(Assignment): Within the listing below, please copy exactly the lines between the line holding "Driveway Resurfacing (75, 2377)" and the line holding "ANCHOR & CREW (342, 1850)", inclusive.

(Data provided):
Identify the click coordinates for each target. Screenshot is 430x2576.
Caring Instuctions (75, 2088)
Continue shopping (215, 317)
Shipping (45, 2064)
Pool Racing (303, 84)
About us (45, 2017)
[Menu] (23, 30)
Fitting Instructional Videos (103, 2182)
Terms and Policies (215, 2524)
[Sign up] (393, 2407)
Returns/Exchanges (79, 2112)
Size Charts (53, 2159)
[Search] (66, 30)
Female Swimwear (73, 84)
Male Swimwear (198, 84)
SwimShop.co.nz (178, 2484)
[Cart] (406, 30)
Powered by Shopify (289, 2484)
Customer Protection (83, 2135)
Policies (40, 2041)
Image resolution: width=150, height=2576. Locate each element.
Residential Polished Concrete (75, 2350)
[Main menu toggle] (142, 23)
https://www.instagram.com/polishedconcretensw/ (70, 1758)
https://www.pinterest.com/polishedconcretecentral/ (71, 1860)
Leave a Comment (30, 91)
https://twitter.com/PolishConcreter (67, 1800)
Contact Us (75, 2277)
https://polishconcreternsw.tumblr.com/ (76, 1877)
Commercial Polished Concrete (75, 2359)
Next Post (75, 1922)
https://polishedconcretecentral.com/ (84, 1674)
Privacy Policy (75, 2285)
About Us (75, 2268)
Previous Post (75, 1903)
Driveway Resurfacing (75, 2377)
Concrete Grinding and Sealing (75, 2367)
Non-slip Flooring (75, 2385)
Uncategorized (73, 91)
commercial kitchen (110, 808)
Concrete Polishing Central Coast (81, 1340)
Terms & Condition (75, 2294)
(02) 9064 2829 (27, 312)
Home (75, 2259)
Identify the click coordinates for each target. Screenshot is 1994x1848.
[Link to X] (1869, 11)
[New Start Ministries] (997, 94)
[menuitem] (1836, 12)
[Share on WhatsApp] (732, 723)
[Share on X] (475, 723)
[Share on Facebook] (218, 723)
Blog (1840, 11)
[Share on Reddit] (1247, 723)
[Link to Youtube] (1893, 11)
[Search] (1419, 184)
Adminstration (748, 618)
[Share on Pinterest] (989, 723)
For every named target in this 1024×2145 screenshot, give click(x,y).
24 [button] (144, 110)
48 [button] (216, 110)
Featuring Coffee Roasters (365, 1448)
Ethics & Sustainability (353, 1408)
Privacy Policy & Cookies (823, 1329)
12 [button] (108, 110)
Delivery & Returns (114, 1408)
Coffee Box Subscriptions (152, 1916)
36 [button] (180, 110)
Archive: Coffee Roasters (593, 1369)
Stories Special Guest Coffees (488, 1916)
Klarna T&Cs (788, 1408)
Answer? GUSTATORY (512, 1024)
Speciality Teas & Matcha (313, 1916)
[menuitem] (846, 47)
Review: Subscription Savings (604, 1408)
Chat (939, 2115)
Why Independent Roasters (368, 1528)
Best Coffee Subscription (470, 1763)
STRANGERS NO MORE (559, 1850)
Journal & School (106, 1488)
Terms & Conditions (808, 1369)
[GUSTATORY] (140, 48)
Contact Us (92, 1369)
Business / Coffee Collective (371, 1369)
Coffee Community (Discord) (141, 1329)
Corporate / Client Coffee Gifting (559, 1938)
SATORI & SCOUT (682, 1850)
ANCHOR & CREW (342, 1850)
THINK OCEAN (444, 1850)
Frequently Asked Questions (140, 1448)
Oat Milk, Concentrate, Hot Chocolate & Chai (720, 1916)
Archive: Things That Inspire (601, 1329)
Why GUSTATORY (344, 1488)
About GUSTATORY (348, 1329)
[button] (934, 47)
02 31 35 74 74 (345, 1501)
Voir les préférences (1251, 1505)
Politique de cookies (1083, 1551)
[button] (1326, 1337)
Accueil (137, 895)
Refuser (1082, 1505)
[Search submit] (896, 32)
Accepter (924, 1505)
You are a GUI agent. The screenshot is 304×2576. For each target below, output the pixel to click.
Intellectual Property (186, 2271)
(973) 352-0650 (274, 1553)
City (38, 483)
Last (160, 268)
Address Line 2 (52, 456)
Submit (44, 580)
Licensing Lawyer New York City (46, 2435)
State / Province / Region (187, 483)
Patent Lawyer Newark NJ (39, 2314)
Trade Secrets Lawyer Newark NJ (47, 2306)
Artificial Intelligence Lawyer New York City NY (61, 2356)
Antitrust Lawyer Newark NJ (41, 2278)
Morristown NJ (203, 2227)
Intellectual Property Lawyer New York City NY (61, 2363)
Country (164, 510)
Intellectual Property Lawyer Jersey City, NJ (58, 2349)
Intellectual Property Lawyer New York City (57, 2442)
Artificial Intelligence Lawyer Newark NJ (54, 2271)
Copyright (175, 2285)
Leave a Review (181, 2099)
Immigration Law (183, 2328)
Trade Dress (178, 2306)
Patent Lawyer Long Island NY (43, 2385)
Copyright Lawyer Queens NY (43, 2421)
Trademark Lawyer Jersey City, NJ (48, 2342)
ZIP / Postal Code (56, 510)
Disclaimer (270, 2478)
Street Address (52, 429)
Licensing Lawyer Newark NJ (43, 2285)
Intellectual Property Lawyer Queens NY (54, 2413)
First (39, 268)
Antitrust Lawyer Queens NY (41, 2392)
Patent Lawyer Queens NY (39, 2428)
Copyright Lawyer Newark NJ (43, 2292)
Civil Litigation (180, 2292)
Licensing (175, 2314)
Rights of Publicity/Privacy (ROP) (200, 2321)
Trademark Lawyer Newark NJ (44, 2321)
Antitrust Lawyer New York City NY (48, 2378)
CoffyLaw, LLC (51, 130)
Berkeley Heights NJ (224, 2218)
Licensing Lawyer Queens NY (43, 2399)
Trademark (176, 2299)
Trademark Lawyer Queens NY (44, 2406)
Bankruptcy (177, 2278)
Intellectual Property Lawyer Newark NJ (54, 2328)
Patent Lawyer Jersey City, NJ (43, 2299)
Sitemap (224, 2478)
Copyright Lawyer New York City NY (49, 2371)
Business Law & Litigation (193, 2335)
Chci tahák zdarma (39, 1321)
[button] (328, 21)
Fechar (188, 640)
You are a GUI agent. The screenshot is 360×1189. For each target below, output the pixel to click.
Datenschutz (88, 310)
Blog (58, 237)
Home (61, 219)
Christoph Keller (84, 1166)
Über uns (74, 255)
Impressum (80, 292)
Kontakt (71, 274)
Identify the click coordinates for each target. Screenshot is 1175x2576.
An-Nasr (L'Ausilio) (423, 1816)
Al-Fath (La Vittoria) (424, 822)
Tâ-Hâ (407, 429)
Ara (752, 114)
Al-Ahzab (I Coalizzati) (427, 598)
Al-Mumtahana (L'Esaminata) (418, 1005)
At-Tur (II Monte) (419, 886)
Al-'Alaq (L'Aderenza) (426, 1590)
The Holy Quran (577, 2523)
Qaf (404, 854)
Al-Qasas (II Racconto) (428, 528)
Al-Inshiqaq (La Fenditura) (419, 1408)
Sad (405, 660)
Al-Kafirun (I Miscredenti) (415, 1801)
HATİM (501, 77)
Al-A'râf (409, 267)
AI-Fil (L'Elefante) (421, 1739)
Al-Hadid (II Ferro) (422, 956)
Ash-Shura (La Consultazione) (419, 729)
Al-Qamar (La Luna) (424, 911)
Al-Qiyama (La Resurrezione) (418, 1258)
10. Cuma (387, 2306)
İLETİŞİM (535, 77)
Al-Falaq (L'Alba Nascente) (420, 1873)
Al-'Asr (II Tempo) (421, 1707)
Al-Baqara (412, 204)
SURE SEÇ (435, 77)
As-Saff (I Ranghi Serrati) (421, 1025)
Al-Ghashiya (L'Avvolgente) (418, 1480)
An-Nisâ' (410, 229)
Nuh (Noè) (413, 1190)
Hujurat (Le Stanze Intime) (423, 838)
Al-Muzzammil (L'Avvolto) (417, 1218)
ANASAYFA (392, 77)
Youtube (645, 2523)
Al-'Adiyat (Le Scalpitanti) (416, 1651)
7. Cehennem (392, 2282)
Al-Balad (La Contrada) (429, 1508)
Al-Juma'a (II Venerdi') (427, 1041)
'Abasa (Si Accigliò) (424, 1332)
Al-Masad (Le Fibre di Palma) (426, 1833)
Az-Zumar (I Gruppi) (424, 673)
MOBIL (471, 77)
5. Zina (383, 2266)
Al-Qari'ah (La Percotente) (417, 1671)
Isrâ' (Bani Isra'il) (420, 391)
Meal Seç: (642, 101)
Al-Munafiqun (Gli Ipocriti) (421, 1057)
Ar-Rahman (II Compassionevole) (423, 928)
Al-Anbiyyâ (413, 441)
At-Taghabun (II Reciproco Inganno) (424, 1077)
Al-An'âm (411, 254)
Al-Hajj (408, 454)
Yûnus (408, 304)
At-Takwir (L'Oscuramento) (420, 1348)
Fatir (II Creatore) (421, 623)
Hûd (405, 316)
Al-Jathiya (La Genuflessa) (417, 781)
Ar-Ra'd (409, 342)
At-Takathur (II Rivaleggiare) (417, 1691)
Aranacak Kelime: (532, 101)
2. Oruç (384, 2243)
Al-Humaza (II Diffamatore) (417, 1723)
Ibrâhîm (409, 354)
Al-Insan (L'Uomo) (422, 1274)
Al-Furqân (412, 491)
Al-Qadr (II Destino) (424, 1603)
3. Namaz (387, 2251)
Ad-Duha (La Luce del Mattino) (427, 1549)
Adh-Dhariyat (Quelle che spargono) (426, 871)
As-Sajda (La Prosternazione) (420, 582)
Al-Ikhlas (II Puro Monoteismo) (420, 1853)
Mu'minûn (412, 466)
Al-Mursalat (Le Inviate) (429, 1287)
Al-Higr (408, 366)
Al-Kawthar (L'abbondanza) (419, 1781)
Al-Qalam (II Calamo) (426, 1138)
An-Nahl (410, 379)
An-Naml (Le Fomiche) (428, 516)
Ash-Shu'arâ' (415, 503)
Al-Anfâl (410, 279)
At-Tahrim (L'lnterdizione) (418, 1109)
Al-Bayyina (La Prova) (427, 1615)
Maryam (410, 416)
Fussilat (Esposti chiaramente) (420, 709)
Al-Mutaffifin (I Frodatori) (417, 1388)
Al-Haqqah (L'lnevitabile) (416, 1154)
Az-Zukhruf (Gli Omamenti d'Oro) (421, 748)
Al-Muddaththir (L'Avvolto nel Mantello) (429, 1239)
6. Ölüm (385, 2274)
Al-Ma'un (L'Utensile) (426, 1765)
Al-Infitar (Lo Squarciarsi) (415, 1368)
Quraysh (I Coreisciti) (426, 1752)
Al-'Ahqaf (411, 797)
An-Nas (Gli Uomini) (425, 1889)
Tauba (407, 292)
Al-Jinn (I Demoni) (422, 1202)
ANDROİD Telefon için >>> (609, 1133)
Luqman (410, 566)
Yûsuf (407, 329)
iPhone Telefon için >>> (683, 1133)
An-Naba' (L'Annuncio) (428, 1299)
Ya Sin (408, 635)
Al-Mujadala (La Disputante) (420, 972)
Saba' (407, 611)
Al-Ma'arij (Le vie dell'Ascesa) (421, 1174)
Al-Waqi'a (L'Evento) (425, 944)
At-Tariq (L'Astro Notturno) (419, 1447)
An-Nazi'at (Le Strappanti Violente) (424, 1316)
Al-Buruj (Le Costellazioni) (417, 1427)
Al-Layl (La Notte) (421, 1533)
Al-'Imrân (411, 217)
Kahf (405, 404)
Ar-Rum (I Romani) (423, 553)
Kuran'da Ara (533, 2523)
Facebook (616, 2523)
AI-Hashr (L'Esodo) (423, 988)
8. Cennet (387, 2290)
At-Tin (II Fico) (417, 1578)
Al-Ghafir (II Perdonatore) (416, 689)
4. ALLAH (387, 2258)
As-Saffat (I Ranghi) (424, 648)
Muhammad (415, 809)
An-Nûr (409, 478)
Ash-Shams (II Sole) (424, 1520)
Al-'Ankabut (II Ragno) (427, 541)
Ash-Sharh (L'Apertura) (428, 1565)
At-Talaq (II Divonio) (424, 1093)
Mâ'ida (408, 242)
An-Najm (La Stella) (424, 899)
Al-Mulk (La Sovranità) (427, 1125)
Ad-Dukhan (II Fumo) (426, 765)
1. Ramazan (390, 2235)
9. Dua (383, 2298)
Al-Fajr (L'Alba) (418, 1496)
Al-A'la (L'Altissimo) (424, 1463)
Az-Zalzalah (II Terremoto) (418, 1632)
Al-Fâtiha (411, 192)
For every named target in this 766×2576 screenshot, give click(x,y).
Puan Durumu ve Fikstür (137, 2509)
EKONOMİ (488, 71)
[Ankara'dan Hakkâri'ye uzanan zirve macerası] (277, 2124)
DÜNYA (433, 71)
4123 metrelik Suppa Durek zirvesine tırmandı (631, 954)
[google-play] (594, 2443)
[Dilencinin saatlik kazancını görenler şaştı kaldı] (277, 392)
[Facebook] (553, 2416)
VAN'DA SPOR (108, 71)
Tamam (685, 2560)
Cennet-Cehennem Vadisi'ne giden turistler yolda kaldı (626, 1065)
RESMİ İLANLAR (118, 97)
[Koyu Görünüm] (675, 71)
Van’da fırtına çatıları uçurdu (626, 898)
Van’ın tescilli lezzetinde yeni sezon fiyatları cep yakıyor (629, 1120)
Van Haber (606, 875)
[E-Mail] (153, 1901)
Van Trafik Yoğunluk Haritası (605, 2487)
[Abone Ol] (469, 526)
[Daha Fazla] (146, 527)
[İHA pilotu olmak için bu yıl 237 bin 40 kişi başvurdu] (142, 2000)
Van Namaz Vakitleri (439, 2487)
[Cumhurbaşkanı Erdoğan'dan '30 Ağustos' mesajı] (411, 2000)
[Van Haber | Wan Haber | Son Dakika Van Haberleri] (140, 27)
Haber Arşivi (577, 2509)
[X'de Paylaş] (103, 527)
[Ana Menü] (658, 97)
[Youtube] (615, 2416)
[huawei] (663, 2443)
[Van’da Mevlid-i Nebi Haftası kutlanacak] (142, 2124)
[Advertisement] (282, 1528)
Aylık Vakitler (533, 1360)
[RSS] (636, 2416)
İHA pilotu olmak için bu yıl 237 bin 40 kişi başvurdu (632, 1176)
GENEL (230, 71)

(Task result):
Driveway Resurfacing (75, 2377)
Concrete Grinding and Sealing (75, 2367)
Non-slip Flooring (75, 2385)
Uncategorized (73, 91)
commercial kitchen (110, 808)
Concrete Polishing Central Coast (81, 1340)
Terms & Condition (75, 2294)
(02) 9064 2829 (27, 312)
Home (75, 2259)
Identify the click coordinates for each target. Screenshot is 1994x1848.
[Link to X] (1869, 11)
[New Start Ministries] (997, 94)
[menuitem] (1836, 12)
[Share on WhatsApp] (732, 723)
[Share on X] (475, 723)
[Share on Facebook] (218, 723)
Blog (1840, 11)
[Share on Reddit] (1247, 723)
[Link to Youtube] (1893, 11)
[Search] (1419, 184)
Adminstration (748, 618)
[Share on Pinterest] (989, 723)
For every named target in this 1024×2145 screenshot, give click(x,y).
24 [button] (144, 110)
48 [button] (216, 110)
Featuring Coffee Roasters (365, 1448)
Ethics & Sustainability (353, 1408)
Privacy Policy & Cookies (823, 1329)
12 [button] (108, 110)
Delivery & Returns (114, 1408)
Coffee Box Subscriptions (152, 1916)
36 [button] (180, 110)
Archive: Coffee Roasters (593, 1369)
Stories Special Guest Coffees (488, 1916)
Klarna T&Cs (788, 1408)
Answer? GUSTATORY (512, 1024)
Speciality Teas & Matcha (313, 1916)
[menuitem] (846, 47)
Review: Subscription Savings (604, 1408)
Chat (939, 2115)
Why Independent Roasters (368, 1528)
Best Coffee Subscription (470, 1763)
STRANGERS NO MORE (559, 1850)
Journal & School (106, 1488)
Terms & Conditions (808, 1369)
[GUSTATORY] (140, 48)
Contact Us (92, 1369)
Business / Coffee Collective (371, 1369)
Coffee Community (Discord) (141, 1329)
Corporate / Client Coffee Gifting (559, 1938)
SATORI & SCOUT (682, 1850)
ANCHOR & CREW (342, 1850)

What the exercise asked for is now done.